● **EXERCISE**: After locating the line that contains "Click the chef hat Meal Suggestions icon" in the following entries, reproduce it and each later line exactly, including the last.

Pixel coordinate grounding data:
[Start of section]

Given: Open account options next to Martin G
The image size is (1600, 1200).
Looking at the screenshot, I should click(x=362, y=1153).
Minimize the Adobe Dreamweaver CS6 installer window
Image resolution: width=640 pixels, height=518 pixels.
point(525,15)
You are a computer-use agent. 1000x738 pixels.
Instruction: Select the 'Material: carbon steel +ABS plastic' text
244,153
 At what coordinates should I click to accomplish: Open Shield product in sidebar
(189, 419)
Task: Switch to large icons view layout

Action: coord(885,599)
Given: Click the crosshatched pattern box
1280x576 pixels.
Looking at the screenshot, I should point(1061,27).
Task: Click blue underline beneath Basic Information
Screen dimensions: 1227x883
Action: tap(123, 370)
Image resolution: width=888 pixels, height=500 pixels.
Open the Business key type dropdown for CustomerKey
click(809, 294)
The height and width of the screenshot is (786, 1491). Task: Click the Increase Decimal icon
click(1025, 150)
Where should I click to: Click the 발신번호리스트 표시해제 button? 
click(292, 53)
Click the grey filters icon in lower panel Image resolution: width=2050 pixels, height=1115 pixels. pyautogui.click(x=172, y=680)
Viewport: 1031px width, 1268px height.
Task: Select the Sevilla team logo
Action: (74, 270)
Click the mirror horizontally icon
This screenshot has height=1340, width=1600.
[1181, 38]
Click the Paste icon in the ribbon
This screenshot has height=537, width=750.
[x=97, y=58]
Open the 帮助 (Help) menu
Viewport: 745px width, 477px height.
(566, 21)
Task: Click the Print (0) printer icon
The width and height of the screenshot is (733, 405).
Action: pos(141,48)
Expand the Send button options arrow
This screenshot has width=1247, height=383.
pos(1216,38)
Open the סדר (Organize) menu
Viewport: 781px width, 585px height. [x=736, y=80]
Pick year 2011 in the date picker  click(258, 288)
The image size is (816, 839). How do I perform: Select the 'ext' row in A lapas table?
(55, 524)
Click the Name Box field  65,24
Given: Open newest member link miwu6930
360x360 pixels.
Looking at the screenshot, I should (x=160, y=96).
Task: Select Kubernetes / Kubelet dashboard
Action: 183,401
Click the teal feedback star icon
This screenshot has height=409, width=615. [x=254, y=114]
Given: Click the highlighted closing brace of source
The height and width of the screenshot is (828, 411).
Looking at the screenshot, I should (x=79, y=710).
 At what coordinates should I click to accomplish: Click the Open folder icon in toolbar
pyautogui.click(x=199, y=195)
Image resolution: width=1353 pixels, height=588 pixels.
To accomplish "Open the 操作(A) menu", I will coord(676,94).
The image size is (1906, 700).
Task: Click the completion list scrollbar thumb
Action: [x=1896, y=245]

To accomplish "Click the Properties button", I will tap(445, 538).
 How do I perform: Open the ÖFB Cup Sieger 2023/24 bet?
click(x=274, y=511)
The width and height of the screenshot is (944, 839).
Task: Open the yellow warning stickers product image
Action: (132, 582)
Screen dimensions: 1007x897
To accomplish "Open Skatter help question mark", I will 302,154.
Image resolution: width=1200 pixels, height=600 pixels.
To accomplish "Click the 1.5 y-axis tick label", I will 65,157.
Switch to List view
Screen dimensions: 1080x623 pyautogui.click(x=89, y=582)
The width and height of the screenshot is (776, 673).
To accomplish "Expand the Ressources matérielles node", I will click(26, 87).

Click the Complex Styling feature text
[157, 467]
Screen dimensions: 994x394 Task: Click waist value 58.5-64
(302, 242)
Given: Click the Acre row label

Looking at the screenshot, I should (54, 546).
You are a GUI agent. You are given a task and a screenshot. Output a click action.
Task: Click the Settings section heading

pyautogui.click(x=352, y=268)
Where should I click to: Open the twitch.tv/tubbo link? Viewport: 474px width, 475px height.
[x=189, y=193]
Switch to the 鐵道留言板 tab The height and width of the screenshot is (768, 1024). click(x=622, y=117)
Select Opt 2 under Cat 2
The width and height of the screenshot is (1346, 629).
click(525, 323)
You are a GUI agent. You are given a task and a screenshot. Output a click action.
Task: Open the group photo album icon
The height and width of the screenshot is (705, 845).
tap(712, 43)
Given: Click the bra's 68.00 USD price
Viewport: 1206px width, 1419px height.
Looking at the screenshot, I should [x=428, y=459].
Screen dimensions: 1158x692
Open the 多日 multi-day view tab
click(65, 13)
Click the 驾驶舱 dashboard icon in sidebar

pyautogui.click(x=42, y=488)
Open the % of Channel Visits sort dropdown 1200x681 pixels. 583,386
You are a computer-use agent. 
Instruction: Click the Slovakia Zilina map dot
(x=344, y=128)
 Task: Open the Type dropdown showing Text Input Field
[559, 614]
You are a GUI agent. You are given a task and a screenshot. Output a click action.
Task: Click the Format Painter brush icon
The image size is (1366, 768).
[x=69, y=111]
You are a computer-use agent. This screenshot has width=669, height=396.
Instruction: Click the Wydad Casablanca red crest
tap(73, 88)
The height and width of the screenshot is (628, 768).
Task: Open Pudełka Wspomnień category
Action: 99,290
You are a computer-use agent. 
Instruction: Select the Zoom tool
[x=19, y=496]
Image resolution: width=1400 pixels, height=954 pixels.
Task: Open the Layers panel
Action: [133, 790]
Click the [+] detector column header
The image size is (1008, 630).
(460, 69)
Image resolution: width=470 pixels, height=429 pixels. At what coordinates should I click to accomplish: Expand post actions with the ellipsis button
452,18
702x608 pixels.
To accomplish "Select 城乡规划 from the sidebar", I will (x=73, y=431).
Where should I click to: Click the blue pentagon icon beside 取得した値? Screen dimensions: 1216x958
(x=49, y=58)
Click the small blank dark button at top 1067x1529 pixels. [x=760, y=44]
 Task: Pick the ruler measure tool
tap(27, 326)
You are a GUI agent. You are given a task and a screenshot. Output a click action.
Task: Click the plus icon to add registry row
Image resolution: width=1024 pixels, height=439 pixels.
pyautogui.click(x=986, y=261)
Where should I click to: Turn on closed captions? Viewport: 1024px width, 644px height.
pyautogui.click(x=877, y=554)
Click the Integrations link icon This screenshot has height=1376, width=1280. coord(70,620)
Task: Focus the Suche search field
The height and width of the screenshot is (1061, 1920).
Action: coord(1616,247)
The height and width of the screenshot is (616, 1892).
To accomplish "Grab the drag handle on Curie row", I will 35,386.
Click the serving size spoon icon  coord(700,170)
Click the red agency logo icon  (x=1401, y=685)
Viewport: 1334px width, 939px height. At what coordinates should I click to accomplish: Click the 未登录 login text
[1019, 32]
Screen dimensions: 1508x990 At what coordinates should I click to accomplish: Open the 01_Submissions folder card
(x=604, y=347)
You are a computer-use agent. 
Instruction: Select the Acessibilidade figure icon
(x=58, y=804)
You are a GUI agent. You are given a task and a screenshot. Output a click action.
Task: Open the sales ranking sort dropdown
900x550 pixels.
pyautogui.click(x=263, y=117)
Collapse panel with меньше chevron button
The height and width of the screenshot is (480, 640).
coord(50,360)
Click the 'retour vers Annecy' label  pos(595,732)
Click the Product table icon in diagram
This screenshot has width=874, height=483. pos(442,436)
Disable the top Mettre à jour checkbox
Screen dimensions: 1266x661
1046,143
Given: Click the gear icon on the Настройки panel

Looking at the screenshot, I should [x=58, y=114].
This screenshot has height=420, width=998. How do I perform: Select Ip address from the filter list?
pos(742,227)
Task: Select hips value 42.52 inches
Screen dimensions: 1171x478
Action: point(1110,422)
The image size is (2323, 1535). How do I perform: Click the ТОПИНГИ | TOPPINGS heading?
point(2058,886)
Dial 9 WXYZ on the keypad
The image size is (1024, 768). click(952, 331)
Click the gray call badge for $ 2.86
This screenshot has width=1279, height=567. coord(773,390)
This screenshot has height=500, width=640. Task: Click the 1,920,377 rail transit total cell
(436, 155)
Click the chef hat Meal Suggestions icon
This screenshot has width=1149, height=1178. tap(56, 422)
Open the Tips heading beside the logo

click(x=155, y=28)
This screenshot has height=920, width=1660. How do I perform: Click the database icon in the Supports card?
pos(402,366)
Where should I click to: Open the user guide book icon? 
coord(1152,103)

[End of section]

● **SOLVED EXERCISE**:
Click the chef hat Meal Suggestions icon
This screenshot has width=1149, height=1178. tap(56, 422)
Open the Tips heading beside the logo

click(x=155, y=28)
This screenshot has height=920, width=1660. How do I perform: Click the database icon in the Supports card?
pos(402,366)
Where should I click to: Open the user guide book icon? 
coord(1152,103)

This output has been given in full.